─── Article

Meet Dr. Iryna Shuvalova, Our New College Counsellor

Dr. Iryna Shuvalova is Nanjing International School’s new University Counsellor. She holds a doctorate from St. John’s College, University of Cambridge, and a master’s degree from Dartmouth College. Before joining NIS, she worked in counselling roles at RDFZ King’s College School in Hangzhou, and Golden Path Academics in Vietnam, and at her own company, Shuvalova Admissions Consulting Services.   

How did you get into counselling? Tell us about your professional journey to become one of our new college counsellors.

Eleven years ago, I had about five years of working as a journalist under my belt when a friend suggested I try a new field – graduate admissions counselling. That was the first time I heard about this type of role and was hesitant at first. However, my friend insisted the job would be a good fit for me: “You like working with people, strategizing, and getting the message through. You’ll love doing this.” And she was right.

──────

→ **What needs to be done**
Answer these questions from the profile of the new university counselor.
(a) At which college did she earn her master's degree?
(b) About how many years had she worked as a journalist when a friend suggested a new field?
(c) What field did that friend suggest she try?
The material after this point comes from a different source.

─── Recorded data

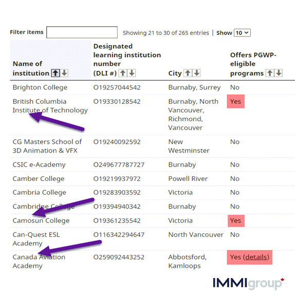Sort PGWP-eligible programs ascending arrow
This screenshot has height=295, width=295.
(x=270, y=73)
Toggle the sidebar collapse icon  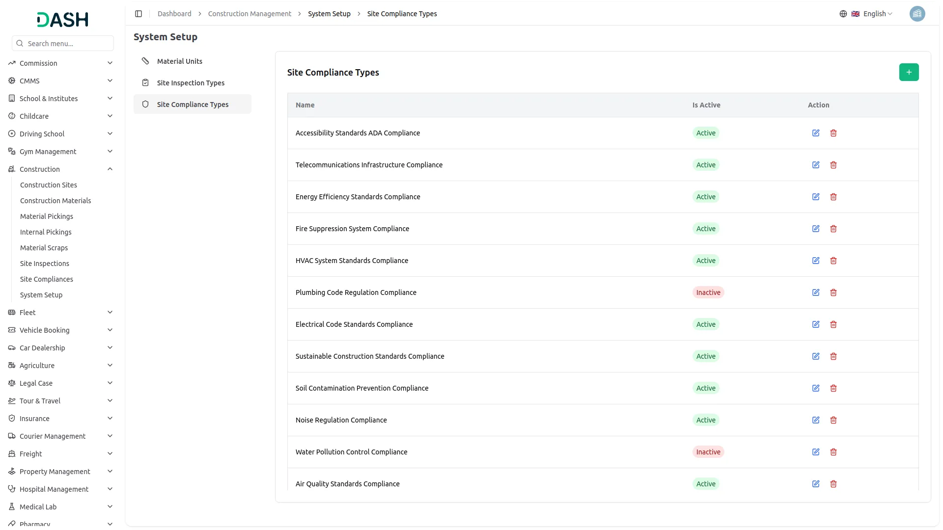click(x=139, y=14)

──────

→ **Reply**
(a) Dartmouth College
(b) About five years
(c) Graduate admissions counseling